BKO grew up in the Latrobe Valley and was sent to Geelong Grammar as a 10-year-old in 1969 after his parents divorced. He lived at the Glamorgan campus in Toorak. In testimony he gave to the royal commission on Wednesday, BKO gave evidence of a teacher inviting him into his sleeping bag during a camping trip. He declined, now saying he “dodged a bullet” on that occasion, and didn’t report it. The second incident, however, he did report.

A “hip” chaplain, John Davison, would play music from Jesus Christ Superstar and Joseph and His Amazing Technicolour Coat for students. He developed an interest in hypnosis, and after attempting to hypnotise a group of boys, including BKO, one day after school, he abused them.

BKO told Crikey he had reported the incident a year after it happened to his maths teacher, Jonathan Harvey, who was later convicted of child abuse himself.

“That in itself is kind of indicative of how prevalent it was. I choose to go to somebody and they turn out to be a paedophile,” he said.

BKO says he was taken into a room on his own and told to write down what happened.

“And I was told: ‘We’ll try to work out who is telling the truth. At the moment it is not looking good for you’.”

BKO went home for the holidays, and he came back and Davison was gone. The chaplain had confessed and had been moved on, but nothing was said to BKO about it.

“Nobody said anything to me. Nobody said they believed me, nobody said sorry or asked how I was.”

Harvey was cold to BKO after the incident, and he says other teachers treated him differently, too. When rumour later spread around the school during a camp at Timbertop that BKO might take the story to Melbourne tabloid The Truth, BKO was hauled before the headmaster at the Timbertop campus, Bob Bickerdike, and was “ripped through”.

“I realised the masters at school knew what happened the year before, and they were shit scared. This master was really brutal. He said ‘If you write a letter, you are expelled and you are gone.’

“That’s the way the school thought: we have to shut this down as fast as we can. We don’t believe the children. I look back now, and when I complained about the minister, I was naively optimistic that the truth would win out.”

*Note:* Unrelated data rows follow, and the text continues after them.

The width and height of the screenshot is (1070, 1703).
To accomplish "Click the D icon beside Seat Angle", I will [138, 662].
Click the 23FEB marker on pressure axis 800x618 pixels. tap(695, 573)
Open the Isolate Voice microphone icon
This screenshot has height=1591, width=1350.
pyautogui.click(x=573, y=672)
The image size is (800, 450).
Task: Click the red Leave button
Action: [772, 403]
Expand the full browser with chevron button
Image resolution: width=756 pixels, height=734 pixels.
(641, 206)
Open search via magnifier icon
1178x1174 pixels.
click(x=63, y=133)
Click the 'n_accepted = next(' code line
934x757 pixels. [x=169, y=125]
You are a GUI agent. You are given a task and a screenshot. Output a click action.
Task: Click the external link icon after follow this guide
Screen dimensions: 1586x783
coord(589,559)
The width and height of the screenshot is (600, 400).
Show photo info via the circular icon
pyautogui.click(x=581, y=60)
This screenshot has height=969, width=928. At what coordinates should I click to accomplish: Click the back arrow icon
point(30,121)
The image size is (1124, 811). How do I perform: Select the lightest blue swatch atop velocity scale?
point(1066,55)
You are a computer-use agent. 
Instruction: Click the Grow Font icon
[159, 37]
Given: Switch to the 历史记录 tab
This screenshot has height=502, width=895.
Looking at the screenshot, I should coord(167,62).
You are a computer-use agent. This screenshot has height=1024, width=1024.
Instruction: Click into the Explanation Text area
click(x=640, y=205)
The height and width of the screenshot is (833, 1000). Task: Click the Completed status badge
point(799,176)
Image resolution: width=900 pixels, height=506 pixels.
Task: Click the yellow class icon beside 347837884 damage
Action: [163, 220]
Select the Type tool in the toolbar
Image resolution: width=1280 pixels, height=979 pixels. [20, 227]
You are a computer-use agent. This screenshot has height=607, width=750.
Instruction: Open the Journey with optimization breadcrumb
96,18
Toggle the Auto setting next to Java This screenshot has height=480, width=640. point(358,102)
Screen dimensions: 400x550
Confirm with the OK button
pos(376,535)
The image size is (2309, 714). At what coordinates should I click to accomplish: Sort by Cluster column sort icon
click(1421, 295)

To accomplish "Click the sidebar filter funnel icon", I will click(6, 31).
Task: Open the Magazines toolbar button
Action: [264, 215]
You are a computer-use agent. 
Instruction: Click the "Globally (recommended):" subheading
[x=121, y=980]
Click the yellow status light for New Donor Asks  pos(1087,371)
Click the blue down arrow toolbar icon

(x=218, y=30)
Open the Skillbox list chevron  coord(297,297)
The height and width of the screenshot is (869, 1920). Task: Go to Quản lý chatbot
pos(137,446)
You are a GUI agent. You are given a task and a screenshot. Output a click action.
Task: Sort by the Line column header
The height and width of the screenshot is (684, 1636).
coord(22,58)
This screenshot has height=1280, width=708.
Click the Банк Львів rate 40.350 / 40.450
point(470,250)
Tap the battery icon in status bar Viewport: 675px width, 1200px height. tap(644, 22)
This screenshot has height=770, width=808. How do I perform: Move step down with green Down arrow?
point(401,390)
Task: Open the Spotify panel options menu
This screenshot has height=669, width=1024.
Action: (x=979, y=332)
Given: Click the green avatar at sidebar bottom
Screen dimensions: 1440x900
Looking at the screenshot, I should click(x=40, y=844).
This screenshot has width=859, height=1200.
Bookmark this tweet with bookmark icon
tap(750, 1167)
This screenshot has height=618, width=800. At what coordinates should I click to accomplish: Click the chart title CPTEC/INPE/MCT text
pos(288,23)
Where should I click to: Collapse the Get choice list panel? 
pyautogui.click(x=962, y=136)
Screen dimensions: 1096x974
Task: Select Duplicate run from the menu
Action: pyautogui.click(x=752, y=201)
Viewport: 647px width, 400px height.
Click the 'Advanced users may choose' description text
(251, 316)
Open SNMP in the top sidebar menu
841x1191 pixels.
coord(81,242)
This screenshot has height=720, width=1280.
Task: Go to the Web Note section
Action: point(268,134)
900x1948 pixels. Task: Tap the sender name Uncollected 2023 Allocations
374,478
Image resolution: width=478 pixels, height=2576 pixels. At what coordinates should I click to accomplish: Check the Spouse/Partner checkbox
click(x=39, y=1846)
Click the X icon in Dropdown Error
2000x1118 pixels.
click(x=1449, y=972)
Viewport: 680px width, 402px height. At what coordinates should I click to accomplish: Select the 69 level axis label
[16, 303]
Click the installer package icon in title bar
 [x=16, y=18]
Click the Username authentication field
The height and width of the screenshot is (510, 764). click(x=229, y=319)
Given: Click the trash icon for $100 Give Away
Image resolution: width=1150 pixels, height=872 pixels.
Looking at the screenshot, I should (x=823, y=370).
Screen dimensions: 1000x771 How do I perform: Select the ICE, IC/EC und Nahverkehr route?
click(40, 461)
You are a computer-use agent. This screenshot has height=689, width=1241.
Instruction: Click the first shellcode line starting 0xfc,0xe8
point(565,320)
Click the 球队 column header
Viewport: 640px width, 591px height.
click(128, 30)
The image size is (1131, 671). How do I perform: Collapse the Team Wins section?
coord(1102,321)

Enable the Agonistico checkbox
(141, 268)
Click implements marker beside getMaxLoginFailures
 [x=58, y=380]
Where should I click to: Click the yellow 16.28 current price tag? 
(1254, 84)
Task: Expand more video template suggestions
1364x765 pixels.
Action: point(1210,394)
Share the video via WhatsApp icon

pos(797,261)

Geelong Grammar has come a long way in the intervening years, BKO says. He says the school is the first institution to be examined by the commission that has tried to “get ahead of the game” by sending out letters to all former pupils. When the letter arrived for BKO, he says he sat on it for six weeks before deciding whether to give evidence.

“I haven’t felt like I needed anything particular from the school. I felt for the other boys. The three teachers who were part of my story, when I googled them I found two of them had been to jail but one of them hadn’t … The one who didn’t was a bit more significant. He was a school minister.”

The third man, the minister, died before he was ever convicted. BKO says he felt like he avoided some of the worst abuse at the time, but he says he still felt intimidated by the school.

“If this was the same for other boys … I thought it might help them to know that other people had experienced this. I assumed the school had fixed it up and got the processes right but maybe they hadn’t. They needed to hear my story.”

BKO told the commission on Wednesday he had never commenced civil proceedings against the school, reported the incidents to the police, or seen a counsellor about the abuse. He told Crikey that he didn’t feel vengeful towards the school, just frustrated that some of the men involved went on to continue to abuse other children for years afterwards.

“I’m upset they got to continue on. If I’d been listened to, they wouldn’t have been able to offend again. That’s on the school’s head, because they didn’t do anything about it. So much harm could have been prevented if they just bloody listened and did something about it,” he said.

BKO says the staff at the royal commission have been “absolutely brilliant” in their support for people giving evidence, and after speaking this week, he says he hopes his evidence can help others who suffered more than he did to come forward.

“It gave me some validation. The way they dealt with it had more of an impact on me than anything else. It was unfair, and I was poorly treated. The way the school did or didn’t deal with it really upset me. I was really pleased I came forward.”

He says he finally feels validation about reporting the abuse to the school.

“A lot of people who were a lot more damaged than I was said they feel like they can testimony now,” he said. “As a child I did the right thing, the moral thing. And the school did the wrong thing.”